As I was saying on the Gold Afternoon Show (Weekdays 2 to 5pm) on Gold90FM, here’s an elaboration of what rhinorrhea is and how NOT to get sick at the office.
Coined from Greek terms “rhin-” meaning “of the nose” and “-rhoia” meaning “discharge or flow”.
It’s a condition where your nasal cavity is filled with a significant amount of mucous fluid.
How did it get there in the first place?
Well, for starters you have to understand the basics of catching the common cold or flu.
Contrary to popular belief it’s less often that you get sick from touching a surface or object that has a virus on it, and then touching your own mouth, eyes or nose.
Instead, when you’re face to face with someone with a contagious illness, it’s the droplets from their mouth or nose ending up in yours that’s actually the root cause.
That’s really disgusting!
Anyway, most people know to wash their hands after shaking someone’s hand or using someone else’s keyboard or phone.
But you should also avoid close, prolonged contact with anyone who has a cold.
Most healthy adults may be able to infect others beginning 1 day before symptoms develop and up to a week after becoming sick.

* _SUPPLIED INFORMATION_:
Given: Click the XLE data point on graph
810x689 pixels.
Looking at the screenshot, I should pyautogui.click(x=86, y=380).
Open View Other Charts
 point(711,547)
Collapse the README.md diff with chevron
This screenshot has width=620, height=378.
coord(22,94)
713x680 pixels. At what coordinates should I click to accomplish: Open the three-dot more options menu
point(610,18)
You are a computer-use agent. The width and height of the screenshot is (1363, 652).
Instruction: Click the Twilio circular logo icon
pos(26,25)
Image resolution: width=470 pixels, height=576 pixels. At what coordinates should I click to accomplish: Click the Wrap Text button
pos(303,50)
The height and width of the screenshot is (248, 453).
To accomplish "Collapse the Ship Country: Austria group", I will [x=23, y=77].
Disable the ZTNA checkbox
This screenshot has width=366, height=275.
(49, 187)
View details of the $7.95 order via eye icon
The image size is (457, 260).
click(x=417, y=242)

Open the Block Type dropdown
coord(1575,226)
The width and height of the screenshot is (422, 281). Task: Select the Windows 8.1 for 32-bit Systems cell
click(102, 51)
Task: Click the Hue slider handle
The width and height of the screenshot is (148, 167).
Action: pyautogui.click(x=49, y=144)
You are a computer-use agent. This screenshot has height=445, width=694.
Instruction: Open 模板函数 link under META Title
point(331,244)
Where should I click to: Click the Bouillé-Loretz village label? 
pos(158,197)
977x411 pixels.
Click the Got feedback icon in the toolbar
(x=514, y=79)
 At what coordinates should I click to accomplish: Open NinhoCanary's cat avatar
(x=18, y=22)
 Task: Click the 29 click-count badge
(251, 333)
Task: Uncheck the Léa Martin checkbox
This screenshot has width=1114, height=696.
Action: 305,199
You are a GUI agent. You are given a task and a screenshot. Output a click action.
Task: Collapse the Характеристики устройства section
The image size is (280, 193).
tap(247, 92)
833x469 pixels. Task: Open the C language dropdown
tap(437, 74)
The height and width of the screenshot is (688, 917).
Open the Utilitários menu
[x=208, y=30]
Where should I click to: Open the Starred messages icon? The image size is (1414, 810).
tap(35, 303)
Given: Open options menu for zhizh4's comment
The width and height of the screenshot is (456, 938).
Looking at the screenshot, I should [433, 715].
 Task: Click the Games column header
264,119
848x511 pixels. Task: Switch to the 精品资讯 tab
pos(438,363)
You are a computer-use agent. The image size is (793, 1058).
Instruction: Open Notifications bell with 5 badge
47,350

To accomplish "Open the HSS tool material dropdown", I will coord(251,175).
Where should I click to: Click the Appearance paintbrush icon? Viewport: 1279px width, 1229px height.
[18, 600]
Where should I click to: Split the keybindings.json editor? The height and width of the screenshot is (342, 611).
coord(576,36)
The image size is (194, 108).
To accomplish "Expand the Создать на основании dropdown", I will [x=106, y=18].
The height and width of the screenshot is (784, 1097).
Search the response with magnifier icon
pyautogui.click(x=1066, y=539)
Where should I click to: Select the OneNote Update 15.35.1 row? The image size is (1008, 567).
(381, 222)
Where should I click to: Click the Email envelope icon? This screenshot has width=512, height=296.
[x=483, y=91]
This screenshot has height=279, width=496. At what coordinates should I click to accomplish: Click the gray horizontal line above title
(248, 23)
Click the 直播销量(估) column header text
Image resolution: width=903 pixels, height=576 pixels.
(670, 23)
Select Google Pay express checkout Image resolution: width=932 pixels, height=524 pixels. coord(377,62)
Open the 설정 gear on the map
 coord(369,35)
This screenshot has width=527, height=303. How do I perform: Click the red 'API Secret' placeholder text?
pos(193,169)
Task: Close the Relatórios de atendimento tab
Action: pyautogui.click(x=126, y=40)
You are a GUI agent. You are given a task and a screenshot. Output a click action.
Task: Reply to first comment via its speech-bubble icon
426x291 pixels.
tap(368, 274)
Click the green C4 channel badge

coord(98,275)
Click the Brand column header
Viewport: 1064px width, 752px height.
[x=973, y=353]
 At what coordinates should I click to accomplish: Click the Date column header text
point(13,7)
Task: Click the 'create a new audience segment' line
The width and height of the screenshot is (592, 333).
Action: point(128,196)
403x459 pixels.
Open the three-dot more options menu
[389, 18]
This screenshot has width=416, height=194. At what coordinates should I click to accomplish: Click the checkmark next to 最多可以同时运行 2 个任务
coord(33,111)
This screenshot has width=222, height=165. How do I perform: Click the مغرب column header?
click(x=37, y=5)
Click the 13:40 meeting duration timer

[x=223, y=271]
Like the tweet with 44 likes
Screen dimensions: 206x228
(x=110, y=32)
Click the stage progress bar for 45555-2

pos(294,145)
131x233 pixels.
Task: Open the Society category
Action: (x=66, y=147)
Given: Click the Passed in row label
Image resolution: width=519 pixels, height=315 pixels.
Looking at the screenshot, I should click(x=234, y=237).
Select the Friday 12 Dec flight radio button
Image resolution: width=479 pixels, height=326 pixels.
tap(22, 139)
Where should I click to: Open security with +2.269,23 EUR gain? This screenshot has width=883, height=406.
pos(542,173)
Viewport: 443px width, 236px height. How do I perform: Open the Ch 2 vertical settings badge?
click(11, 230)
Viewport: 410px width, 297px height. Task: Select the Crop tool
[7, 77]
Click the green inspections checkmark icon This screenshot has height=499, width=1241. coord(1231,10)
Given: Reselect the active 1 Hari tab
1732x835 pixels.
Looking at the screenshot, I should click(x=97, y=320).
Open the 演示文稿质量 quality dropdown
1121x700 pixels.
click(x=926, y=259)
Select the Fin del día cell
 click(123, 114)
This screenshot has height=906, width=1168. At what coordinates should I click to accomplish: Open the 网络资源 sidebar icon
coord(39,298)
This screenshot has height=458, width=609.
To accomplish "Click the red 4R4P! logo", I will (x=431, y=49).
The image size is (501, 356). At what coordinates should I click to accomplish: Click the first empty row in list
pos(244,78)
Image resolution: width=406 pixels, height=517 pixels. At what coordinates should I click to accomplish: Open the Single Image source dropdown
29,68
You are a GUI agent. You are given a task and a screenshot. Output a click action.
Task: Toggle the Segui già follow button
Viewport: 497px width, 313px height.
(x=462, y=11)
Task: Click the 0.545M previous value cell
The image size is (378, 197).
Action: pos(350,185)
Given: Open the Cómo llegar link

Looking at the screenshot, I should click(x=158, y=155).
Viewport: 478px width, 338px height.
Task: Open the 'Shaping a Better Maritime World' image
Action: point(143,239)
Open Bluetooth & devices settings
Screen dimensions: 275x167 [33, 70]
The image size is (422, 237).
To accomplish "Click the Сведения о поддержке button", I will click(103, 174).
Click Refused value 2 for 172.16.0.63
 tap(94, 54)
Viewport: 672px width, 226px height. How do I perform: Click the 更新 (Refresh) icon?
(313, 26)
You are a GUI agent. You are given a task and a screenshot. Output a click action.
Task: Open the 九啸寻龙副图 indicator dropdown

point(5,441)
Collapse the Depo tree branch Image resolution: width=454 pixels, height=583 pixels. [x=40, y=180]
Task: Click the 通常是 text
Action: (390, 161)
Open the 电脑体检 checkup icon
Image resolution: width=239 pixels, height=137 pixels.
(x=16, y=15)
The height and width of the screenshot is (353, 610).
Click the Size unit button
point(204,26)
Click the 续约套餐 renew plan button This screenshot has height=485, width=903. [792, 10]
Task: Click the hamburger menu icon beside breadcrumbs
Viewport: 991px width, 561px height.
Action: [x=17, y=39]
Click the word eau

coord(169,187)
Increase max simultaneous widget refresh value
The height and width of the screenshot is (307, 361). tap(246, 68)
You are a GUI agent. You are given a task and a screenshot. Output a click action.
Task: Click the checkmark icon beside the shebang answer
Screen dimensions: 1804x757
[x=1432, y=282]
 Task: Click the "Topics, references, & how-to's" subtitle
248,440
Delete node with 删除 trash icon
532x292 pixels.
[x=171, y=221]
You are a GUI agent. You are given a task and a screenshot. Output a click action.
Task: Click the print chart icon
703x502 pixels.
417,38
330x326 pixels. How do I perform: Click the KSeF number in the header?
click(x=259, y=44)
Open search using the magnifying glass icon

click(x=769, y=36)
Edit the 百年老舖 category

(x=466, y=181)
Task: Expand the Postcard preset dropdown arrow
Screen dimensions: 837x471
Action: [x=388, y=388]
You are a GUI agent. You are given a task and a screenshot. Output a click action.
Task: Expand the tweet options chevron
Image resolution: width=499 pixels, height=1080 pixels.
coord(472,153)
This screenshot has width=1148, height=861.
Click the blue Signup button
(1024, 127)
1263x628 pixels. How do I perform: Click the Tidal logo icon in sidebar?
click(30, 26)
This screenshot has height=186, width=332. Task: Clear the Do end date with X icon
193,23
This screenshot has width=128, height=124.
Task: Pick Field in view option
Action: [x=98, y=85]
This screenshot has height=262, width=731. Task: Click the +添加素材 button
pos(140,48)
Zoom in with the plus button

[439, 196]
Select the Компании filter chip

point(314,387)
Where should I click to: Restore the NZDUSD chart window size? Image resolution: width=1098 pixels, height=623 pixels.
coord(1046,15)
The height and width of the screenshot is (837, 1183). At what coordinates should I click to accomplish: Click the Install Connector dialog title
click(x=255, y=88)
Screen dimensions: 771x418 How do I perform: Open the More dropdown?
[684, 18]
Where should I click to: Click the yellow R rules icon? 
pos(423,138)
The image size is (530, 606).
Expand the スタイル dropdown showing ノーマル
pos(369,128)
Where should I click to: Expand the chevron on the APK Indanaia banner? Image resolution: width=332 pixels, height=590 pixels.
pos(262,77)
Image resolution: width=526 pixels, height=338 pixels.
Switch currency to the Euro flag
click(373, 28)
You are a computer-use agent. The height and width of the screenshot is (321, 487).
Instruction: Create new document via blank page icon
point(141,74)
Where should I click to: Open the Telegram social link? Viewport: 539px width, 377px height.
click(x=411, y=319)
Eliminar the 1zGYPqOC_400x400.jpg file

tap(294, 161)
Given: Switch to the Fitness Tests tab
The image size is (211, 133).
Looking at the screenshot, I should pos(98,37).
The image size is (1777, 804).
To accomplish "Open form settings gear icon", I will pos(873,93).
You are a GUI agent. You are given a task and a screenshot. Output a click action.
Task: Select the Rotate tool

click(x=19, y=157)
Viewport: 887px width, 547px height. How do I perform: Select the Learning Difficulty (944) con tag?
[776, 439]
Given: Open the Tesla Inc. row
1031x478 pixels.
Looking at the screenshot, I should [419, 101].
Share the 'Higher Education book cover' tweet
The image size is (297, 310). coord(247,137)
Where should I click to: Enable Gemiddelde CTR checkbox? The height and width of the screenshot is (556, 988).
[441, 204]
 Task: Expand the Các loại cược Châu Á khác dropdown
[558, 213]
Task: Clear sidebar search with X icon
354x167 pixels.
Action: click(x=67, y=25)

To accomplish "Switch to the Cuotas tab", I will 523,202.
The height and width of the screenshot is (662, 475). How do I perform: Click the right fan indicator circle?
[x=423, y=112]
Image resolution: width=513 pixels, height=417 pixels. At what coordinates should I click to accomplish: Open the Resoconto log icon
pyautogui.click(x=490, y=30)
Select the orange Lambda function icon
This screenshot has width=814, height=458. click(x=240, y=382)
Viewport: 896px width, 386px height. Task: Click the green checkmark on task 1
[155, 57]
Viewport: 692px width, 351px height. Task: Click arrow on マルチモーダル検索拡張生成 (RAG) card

* _PROMPT_: Reproduce the rhinorrhea passage word for word, from "Instead, when you’re" up to and including "after becoming sick.".

* _SOLUTION TO THE EXERCISE_:
Instead, when you’re face to face with someone with a contagious illness, it’s the droplets from their mouth or nose ending up in yours that’s actually the root cause.
That’s really disgusting!
Anyway, most people know to wash their hands after shaking someone’s hand or using someone else’s keyboard or phone.
But you should also avoid close, prolonged contact with anyone who has a cold.
Most healthy adults may be able to infect others beginning 1 day before symptoms develop and up to a week after becoming sick.